>>>>>

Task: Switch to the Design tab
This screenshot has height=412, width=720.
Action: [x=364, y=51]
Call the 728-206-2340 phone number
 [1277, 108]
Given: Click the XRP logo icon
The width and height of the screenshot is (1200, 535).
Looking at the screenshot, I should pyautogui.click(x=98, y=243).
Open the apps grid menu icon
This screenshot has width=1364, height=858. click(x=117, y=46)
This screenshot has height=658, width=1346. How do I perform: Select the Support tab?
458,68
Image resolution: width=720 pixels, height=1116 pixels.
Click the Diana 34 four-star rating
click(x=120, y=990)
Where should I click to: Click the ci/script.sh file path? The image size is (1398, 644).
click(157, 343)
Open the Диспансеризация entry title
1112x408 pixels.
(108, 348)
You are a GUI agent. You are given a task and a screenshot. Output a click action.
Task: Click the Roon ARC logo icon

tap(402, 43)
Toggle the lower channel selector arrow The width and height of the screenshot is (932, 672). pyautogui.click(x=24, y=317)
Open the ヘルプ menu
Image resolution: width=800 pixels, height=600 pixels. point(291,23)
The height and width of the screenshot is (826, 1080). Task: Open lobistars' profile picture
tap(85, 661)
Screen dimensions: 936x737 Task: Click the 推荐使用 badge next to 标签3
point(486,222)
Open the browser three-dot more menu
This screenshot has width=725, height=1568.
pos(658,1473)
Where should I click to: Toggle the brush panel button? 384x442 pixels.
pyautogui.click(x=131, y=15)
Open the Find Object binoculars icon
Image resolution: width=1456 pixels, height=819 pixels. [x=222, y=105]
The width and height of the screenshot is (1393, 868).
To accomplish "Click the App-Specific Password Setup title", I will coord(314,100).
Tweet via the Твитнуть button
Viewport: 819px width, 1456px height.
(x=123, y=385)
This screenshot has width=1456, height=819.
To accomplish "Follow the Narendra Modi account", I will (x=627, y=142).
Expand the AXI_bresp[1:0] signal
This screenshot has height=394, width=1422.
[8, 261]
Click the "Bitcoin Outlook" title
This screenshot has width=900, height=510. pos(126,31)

<<<<<

■ YOUR TASK ■
Repeat only the lines running from the line that contains "This screenshot has width=725, height=1568." through the last line above, inclusive.

■ RESPONSE BELOW ■
This screenshot has width=725, height=1568.
pos(658,1473)
Where should I click to: Toggle the brush panel button? 384x442 pixels.
pyautogui.click(x=131, y=15)
Open the Find Object binoculars icon
Image resolution: width=1456 pixels, height=819 pixels. [x=222, y=105]
The width and height of the screenshot is (1393, 868).
To accomplish "Click the App-Specific Password Setup title", I will coord(314,100).
Tweet via the Твитнуть button
Viewport: 819px width, 1456px height.
(x=123, y=385)
This screenshot has width=1456, height=819.
To accomplish "Follow the Narendra Modi account", I will (x=627, y=142).
Expand the AXI_bresp[1:0] signal
This screenshot has height=394, width=1422.
[8, 261]
Click the "Bitcoin Outlook" title
This screenshot has width=900, height=510. pos(126,31)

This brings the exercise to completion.